《リュウトパーティー テント内》
一見、外からはただの質素なテント。
だが中に足を踏み入れると、そこは魔法で改造された“豪邸”のような空間が広がっていた。
入り口の人一人分ほどのドアを開けると、まず目に飛び込んでくるのは中央リビング。
暖炉の火が優しく揺れ、ソファーが円を描くように配置されている。
その奥にはカウンターとキッチンが繋がっており、反対側には階段があり、そこを上ればパーティーメンバーそれぞれの個室が並んでいる。

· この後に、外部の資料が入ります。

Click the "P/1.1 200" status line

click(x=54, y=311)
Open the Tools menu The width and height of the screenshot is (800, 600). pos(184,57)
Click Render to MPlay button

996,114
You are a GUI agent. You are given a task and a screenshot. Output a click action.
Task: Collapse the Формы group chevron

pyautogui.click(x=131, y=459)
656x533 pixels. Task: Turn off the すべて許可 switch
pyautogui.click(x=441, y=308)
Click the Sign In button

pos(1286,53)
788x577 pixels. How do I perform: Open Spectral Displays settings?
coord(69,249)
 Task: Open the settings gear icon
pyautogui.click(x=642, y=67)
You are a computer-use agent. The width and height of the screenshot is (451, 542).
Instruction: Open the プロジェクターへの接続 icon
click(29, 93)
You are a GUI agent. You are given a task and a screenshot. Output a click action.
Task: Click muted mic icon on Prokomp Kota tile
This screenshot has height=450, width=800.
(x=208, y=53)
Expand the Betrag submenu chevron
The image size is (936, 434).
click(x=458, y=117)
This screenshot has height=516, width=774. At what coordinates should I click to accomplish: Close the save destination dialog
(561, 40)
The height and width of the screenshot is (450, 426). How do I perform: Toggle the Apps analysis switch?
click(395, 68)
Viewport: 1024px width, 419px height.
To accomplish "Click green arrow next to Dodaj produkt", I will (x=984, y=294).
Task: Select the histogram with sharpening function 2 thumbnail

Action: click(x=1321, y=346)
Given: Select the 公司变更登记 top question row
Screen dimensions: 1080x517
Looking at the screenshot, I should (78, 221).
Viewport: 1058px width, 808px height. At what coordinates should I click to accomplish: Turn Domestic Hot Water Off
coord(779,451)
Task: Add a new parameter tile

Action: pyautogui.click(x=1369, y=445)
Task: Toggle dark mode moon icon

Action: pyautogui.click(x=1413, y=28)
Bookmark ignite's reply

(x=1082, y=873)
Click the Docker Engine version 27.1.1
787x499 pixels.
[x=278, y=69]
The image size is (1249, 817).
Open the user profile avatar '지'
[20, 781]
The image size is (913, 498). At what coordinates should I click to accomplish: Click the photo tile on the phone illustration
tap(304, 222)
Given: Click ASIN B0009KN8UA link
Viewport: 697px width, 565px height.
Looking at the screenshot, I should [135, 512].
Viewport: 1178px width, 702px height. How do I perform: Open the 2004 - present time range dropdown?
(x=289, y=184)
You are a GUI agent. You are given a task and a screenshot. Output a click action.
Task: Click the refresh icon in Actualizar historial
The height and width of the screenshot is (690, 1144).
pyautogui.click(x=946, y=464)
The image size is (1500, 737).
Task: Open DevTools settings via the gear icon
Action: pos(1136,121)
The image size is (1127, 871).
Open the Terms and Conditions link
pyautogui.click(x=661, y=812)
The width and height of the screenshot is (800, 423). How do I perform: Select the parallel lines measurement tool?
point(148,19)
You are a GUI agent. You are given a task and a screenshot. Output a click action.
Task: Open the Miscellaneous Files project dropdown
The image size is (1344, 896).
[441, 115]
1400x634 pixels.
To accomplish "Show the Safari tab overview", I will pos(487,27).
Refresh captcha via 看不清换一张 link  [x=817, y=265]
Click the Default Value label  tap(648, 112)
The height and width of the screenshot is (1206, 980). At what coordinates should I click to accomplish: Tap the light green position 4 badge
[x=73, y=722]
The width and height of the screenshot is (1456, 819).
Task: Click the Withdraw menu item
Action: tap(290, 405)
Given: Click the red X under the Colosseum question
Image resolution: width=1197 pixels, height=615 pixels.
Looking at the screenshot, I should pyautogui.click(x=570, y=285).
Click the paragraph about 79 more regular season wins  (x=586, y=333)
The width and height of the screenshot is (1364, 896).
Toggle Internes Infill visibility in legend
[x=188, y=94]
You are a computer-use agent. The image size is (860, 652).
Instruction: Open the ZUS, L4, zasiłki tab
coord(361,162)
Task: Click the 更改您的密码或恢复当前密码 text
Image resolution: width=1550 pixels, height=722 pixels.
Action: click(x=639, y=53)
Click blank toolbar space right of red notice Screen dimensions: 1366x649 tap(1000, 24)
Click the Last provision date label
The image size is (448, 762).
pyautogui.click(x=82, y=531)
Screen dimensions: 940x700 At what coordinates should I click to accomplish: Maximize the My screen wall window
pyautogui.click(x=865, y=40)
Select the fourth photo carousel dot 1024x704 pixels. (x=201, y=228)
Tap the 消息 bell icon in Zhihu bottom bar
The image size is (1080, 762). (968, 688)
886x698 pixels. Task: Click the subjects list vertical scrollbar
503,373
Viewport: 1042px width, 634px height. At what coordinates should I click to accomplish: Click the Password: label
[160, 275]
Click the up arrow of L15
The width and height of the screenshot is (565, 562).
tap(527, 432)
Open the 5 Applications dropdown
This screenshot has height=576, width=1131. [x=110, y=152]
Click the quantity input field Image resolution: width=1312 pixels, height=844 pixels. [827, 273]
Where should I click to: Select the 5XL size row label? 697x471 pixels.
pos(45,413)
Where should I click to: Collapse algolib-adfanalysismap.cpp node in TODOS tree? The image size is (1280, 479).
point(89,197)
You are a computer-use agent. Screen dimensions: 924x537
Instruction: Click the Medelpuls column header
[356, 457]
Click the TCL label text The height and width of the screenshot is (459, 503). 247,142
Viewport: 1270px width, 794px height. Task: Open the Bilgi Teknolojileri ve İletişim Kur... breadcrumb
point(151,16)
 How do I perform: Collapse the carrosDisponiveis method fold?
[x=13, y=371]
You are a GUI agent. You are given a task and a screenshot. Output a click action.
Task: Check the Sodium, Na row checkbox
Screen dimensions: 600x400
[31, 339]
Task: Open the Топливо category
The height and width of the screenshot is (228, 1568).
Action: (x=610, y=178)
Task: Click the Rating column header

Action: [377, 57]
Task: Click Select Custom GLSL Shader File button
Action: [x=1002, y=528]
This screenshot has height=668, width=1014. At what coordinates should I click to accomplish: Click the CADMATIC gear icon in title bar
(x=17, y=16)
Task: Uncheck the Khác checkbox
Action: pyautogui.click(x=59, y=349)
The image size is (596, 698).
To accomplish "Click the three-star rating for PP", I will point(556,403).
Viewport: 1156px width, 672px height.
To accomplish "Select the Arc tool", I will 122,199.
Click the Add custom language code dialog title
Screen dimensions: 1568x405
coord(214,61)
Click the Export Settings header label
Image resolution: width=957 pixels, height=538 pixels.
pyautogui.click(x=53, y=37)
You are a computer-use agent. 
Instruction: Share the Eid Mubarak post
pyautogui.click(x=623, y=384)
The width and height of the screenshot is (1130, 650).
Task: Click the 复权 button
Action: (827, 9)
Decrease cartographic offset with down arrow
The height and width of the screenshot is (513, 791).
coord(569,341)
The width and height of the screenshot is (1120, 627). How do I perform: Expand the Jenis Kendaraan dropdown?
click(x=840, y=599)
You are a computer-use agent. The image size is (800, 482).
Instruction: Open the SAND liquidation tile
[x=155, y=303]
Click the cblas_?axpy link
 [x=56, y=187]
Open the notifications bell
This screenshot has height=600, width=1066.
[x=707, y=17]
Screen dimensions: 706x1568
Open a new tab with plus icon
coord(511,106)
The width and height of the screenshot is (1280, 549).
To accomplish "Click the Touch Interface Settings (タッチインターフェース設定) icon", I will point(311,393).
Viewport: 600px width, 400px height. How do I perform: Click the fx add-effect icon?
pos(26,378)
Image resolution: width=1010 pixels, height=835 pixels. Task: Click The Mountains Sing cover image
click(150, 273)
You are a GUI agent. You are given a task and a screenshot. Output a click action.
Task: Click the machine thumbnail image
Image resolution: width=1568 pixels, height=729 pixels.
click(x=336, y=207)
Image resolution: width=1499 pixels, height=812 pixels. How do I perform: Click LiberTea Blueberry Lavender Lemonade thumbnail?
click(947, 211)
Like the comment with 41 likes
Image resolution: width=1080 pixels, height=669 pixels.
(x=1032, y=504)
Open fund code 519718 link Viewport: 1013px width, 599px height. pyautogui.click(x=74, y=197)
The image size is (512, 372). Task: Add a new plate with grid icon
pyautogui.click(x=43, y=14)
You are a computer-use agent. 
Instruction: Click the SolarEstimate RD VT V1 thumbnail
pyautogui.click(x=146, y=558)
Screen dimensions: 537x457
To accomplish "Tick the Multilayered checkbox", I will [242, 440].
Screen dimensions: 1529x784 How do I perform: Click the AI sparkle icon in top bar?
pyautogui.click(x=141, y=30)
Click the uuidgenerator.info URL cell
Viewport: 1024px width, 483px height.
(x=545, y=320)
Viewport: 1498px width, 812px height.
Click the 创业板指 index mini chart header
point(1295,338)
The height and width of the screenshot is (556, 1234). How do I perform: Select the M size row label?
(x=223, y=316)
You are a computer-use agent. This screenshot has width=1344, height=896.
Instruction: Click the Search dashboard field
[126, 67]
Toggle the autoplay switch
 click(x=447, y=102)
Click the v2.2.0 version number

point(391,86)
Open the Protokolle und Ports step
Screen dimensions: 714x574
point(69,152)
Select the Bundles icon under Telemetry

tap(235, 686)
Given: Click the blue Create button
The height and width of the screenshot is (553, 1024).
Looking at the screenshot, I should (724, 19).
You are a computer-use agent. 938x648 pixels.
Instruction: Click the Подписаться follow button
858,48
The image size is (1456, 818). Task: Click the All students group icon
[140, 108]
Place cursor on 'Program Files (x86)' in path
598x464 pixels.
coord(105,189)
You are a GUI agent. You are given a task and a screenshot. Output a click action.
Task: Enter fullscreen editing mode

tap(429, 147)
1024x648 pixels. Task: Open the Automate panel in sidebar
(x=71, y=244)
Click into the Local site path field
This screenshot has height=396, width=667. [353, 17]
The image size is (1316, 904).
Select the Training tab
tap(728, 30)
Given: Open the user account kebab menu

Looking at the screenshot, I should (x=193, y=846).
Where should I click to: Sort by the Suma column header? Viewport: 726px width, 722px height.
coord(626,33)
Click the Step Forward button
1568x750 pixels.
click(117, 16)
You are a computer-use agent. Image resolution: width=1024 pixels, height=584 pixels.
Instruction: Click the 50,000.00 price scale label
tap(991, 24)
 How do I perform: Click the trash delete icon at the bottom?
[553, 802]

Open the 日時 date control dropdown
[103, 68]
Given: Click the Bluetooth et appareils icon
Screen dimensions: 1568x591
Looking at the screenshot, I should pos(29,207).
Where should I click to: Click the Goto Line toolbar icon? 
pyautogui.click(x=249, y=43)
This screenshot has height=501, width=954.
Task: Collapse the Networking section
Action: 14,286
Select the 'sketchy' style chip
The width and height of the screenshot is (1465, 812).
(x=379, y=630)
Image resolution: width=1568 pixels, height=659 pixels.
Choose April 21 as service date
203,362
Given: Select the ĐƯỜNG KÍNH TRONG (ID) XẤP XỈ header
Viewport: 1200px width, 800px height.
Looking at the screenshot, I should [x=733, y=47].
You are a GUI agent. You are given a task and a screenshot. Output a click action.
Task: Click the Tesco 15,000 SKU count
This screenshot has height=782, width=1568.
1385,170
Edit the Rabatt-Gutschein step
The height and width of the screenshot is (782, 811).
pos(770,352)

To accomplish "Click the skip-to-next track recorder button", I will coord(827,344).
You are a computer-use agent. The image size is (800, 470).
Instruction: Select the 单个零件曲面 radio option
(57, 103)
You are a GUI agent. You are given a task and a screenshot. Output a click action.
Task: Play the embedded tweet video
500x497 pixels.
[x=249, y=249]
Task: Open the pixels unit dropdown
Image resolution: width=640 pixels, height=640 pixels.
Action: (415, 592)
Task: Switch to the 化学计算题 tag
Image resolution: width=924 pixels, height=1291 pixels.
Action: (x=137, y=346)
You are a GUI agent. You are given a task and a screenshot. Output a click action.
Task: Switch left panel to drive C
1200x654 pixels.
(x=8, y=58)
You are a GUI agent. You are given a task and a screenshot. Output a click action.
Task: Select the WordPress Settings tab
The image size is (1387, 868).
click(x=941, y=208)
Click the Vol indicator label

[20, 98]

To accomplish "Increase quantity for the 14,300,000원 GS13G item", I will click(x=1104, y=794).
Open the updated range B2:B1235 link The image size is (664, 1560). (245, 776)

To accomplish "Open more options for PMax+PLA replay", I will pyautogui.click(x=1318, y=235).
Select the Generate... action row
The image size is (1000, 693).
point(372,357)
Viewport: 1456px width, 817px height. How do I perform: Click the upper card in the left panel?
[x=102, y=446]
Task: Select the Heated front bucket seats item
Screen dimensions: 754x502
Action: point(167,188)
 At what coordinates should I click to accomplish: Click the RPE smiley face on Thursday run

「私はキール様と部屋でゆっくりじっくり話すからあんた達はここで話しなさい?」
「いや、私は____」
「いいからいいから♪キール様♪」
アンナはそういって、キールの腕に絡み付き胸を当てて部屋まで連れて行った。
「行きましたね……」
「うんっ、あの人には聞かれたくない話もあるからっ、アンナは察してくれたっ」
「そう言うことですか?完璧な演技すぎて分かりませんでした」
「ふぁ〜あ……あーたん眠い……」
「うんっ、あーたんリュウトを探してくれたのありがとっ、部屋でゆっくりしててっ」
「ふぁ〜い」
眠そうにあーたんは階段を上がって行き、リビングにはアカネとみやの2人だけになる。
「では、話を」
「うんっ、アカネがアバレーに行った後、私たちはアバレーへの入国申請がいつまで経っても降りなくてっ、ミクラルから一度グリードに戻ったのっ」
「アバレーへの入国審査は獣人は早く、人間は遅いのが常識みたいですからね」
「うんっ、それで直接グリードの女王に頼んでみたのっ」
「はい」
「色々話して裏ルートで行くことになってその時に……」
みやはそこで言葉が詰まる。
「その時に?」
「途中で……その……私がちょっとヘマをして殺されそうになった時、リュウトがあんな姿になっちゃって……」
「みやさんが?相手は魔物ですか?」
「ううんっ、違う……人間……悪い人間……」
「そうですか……」
アカネはそれ以上は詳しく聞かなかった。
「あの姿になったリュウトは周りの人間を全部殺して、それでも止まらなくて私達まで襲い始めて……」
「……」
「でもその時、白い神父さんが現れてリュウトを無力化してくれたのっ」
「白い神父?」
「うんっ、その神父が言うには――リュウトは“女神の力”に食われてるって」
「女神……?」
「それでね、この薬を渡されたのっ。“女神の力”を抑えるためのものなんだって」
そう言いながら、みやは手のひらに小さな魔注射を取り出して見せる。
「これ、アカネも持っててっ。もしもの時のために」
「……はい、わかりました」
アカネは真剣な表情でそれを受け取り、そっと懐へしまった。
「つまり、また暴走する可能性があるんですね?」
「うんっ……それで私達は今リュウトの力をどうしよ?ってなってるっ」
「そうですか……タイミングが悪いですね……」
「?、タイミング?」
「【山亀】が動き出し、世界樹ウッドに一週間後到達するという情報が入りました」
「えっ!?あの山亀がっ!?」
「知ってるんですか?」
「うんっ……ま、まぁね……」
「?」
「とにかくっ、そのことも詳しく話してっ!」
アカネは今まで離れていた時の事を全て話した。